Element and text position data
::::::

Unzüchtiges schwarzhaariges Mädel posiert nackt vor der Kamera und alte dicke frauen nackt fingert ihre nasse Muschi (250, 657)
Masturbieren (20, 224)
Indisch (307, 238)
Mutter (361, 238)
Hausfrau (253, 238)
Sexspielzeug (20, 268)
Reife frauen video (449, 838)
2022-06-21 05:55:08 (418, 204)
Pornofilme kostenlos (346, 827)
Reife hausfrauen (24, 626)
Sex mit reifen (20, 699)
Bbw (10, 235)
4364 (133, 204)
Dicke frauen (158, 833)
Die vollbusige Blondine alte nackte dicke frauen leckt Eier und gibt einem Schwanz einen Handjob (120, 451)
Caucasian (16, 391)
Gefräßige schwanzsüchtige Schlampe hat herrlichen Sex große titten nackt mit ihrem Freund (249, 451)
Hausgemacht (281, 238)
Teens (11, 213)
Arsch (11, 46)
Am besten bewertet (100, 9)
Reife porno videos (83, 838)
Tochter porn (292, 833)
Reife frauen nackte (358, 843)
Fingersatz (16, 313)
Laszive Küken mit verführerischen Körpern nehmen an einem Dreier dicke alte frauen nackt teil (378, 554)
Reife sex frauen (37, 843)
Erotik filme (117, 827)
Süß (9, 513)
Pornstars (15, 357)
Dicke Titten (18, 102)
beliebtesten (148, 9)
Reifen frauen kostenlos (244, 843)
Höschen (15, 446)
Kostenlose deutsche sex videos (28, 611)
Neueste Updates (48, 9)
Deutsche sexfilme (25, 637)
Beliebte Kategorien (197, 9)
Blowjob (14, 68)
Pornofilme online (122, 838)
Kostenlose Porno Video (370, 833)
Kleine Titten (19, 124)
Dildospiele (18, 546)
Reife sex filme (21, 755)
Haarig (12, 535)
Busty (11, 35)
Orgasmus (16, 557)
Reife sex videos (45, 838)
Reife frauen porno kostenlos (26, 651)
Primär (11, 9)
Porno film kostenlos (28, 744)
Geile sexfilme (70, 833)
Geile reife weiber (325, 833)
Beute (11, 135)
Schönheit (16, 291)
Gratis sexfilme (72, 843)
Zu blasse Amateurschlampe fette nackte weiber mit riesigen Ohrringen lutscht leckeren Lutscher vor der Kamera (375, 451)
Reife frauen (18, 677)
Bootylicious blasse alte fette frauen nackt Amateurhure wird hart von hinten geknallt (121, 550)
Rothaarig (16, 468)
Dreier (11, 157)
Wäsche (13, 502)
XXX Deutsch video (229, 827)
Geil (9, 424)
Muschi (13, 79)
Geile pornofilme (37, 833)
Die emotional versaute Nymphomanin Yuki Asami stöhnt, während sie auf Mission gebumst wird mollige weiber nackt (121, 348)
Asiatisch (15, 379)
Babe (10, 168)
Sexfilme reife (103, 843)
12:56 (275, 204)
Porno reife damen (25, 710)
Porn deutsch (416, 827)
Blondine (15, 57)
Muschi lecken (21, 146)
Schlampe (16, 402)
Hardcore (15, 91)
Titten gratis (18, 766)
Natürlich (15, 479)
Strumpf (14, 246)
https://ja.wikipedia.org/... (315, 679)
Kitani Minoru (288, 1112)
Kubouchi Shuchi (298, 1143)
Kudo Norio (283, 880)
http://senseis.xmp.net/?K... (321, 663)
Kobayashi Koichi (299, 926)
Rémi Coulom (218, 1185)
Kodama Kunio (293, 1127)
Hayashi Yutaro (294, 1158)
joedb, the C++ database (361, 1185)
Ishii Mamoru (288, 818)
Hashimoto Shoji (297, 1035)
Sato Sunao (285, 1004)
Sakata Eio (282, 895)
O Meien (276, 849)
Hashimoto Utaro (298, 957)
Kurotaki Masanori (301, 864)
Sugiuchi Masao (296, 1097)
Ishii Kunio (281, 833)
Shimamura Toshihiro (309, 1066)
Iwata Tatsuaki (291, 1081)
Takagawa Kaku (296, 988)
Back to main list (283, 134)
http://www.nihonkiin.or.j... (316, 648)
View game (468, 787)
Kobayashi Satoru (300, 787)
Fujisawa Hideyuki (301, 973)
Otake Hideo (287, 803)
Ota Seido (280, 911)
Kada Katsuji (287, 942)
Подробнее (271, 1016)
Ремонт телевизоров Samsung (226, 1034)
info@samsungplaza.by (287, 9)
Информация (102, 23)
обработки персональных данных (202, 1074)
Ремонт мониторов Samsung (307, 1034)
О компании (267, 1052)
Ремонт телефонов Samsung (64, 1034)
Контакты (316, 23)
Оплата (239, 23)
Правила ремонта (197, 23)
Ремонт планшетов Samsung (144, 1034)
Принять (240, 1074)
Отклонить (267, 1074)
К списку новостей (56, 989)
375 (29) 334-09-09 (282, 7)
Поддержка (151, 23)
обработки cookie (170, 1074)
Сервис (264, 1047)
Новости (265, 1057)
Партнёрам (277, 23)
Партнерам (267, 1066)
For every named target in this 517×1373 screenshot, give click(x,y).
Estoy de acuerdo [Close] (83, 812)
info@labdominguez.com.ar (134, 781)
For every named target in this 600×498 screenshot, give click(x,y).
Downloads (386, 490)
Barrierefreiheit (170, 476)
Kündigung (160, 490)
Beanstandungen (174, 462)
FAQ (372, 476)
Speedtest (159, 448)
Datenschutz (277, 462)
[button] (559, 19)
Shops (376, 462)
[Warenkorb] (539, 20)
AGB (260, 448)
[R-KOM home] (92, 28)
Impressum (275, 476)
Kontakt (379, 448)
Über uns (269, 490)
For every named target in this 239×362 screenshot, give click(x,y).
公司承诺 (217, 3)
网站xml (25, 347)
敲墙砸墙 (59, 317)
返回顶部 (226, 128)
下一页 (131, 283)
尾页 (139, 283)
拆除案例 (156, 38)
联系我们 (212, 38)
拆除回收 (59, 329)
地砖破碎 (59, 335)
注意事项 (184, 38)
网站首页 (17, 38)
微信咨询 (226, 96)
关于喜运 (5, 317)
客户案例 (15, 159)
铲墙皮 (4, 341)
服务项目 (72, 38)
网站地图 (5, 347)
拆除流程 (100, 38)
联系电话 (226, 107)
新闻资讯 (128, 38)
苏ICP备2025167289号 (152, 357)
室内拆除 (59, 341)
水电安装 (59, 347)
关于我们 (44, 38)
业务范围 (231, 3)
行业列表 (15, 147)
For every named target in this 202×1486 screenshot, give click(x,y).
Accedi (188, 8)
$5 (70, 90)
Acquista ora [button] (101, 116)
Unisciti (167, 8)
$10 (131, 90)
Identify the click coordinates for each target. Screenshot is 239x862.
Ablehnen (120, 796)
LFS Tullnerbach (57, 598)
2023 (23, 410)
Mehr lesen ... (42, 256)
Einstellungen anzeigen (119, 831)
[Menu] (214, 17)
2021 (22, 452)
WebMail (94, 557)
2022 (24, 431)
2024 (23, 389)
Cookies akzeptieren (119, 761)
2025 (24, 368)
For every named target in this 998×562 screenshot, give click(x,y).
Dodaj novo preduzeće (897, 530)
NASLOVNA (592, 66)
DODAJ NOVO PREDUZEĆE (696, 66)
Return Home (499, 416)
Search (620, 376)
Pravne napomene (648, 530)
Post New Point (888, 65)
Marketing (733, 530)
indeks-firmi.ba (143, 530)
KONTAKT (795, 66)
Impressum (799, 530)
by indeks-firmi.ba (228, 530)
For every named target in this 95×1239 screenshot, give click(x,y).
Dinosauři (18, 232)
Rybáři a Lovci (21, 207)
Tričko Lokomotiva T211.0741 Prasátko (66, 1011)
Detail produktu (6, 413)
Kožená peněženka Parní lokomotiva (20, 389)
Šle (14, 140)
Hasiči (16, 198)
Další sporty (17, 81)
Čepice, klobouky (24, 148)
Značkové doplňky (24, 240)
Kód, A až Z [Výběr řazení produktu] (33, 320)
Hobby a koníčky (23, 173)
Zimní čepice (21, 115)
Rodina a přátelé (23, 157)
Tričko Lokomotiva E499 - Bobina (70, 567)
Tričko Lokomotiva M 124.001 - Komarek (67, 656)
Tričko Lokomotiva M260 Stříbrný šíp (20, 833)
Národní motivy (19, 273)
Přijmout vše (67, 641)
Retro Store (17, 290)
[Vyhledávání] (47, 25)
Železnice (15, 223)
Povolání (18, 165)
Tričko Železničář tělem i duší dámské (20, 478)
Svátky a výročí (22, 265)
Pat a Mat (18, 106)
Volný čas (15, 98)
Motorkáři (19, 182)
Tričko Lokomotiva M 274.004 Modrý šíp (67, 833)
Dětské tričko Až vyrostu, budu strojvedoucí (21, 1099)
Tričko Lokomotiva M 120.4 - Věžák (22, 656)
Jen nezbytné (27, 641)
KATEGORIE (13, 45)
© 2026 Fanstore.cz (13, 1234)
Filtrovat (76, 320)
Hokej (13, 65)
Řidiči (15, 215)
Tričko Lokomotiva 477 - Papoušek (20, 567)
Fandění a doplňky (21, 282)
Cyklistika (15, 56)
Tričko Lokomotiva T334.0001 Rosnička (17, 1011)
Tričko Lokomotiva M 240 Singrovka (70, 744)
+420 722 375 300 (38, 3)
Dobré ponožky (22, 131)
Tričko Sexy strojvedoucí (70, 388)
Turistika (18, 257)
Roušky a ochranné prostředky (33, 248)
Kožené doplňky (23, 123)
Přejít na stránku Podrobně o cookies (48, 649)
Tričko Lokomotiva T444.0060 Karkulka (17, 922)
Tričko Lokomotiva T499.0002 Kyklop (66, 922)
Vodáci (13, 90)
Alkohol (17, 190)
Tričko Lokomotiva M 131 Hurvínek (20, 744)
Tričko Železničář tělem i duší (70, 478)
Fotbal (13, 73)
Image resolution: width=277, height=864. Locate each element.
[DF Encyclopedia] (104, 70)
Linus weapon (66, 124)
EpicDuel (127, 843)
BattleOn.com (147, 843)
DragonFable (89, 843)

::::::

From the records above, copy out word for word everything from the line that contains "Geil (9, 424)" down to the line that contains "[R-KOM home] (92, 28)", with both of those lines included.

Geil (9, 424)
Muschi (13, 79)
Geile pornofilme (37, 833)
Die emotional versaute Nymphomanin Yuki Asami stöhnt, während sie auf Mission gebumst wird mollige weiber nackt (121, 348)
Asiatisch (15, 379)
Babe (10, 168)
Sexfilme reife (103, 843)
12:56 (275, 204)
Porno reife damen (25, 710)
Porn deutsch (416, 827)
Blondine (15, 57)
Muschi lecken (21, 146)
Schlampe (16, 402)
Hardcore (15, 91)
Titten gratis (18, 766)
Natürlich (15, 479)
Strumpf (14, 246)
https://ja.wikipedia.org/... (315, 679)
Kitani Minoru (288, 1112)
Kubouchi Shuchi (298, 1143)
Kudo Norio (283, 880)
http://senseis.xmp.net/?K... (321, 663)
Kobayashi Koichi (299, 926)
Rémi Coulom (218, 1185)
Kodama Kunio (293, 1127)
Hayashi Yutaro (294, 1158)
joedb, the C++ database (361, 1185)
Ishii Mamoru (288, 818)
Hashimoto Shoji (297, 1035)
Sato Sunao (285, 1004)
Sakata Eio (282, 895)
O Meien (276, 849)
Hashimoto Utaro (298, 957)
Kurotaki Masanori (301, 864)
Sugiuchi Masao (296, 1097)
Ishii Kunio (281, 833)
Shimamura Toshihiro (309, 1066)
Iwata Tatsuaki (291, 1081)
Takagawa Kaku (296, 988)
Back to main list (283, 134)
http://www.nihonkiin.or.j... (316, 648)
View game (468, 787)
Kobayashi Satoru (300, 787)
Fujisawa Hideyuki (301, 973)
Otake Hideo (287, 803)
Ota Seido (280, 911)
Kada Katsuji (287, 942)
Подробнее (271, 1016)
Ремонт телевизоров Samsung (226, 1034)
info@samsungplaza.by (287, 9)
Информация (102, 23)
обработки персональных данных (202, 1074)
Ремонт мониторов Samsung (307, 1034)
О компании (267, 1052)
Ремонт телефонов Samsung (64, 1034)
Контакты (316, 23)
Оплата (239, 23)
Правила ремонта (197, 23)
Ремонт планшетов Samsung (144, 1034)
Принять (240, 1074)
Отклонить (267, 1074)
К списку новостей (56, 989)
375 (29) 334-09-09 (282, 7)
Поддержка (151, 23)
обработки cookie (170, 1074)
Сервис (264, 1047)
Новости (265, 1057)
Партнёрам (277, 23)
Партнерам (267, 1066)
For every named target in this 517×1373 screenshot, give click(x,y).
Estoy de acuerdo [Close] (83, 812)
info@labdominguez.com.ar (134, 781)
For every named target in this 600×498 screenshot, give click(x,y).
Downloads (386, 490)
Barrierefreiheit (170, 476)
Kündigung (160, 490)
Beanstandungen (174, 462)
FAQ (372, 476)
Speedtest (159, 448)
Datenschutz (277, 462)
[button] (559, 19)
Shops (376, 462)
[Warenkorb] (539, 20)
AGB (260, 448)
[R-KOM home] (92, 28)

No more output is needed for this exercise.